Swedish journalist Håkan Pettersson included Den ständiga resan at number three on his list of the best albums of 1992, while Sveriges Television described it as Fredriksson's "great masterpiece" and "an obvious soundtrack to the hardships of adulthood." They elaborated that the tracks were tuned to the "same tone as the disillusionment and loneliness of adulthood, and nothing is as comforting as when Sweden's best singer puts words and music to these dark thoughts." Fredriksson was nominated for three awards at the 1993 Grammis, the Swedish equivalent of the Grammy Awards.

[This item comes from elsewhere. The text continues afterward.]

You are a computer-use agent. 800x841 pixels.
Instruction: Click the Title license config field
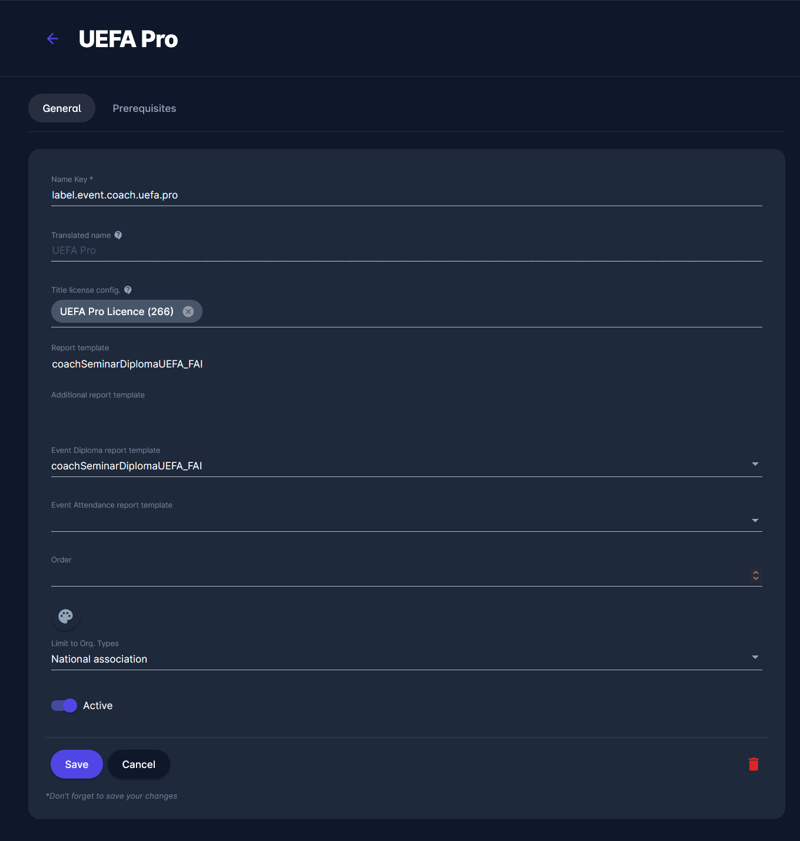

She won the award for Artist of the Year, and also received nominations for Songwriter of the Year, as well as Pop/Rock – Female.

"Så länge det lyser mittemot" was released as the album's lead single throughout Europe on 28 October 1992, backed with the album version of "Den där novemberdan". The song peaked at number seventeen on Sveriges Radio's "Tracks" chart. Fredriksson toured Sweden in support of the album in November and December 1992. A further three songs from the record were top ten hits on Svensktoppen, Sweden's airplay-based chart: "Så stilla så långsamt", "Det regnar igen" and "Mellan sommar och höst". On 26 February 1993, the latter song was released exclusively in Sweden as the second and final single from the album; this single was issued in limited quantities – only 640 copies were manufactured – and featured live versions of "Bara för en dag", "Värdighet" and "Den bästa dagen" recorded at Stockholm Circus on 7 December 1992.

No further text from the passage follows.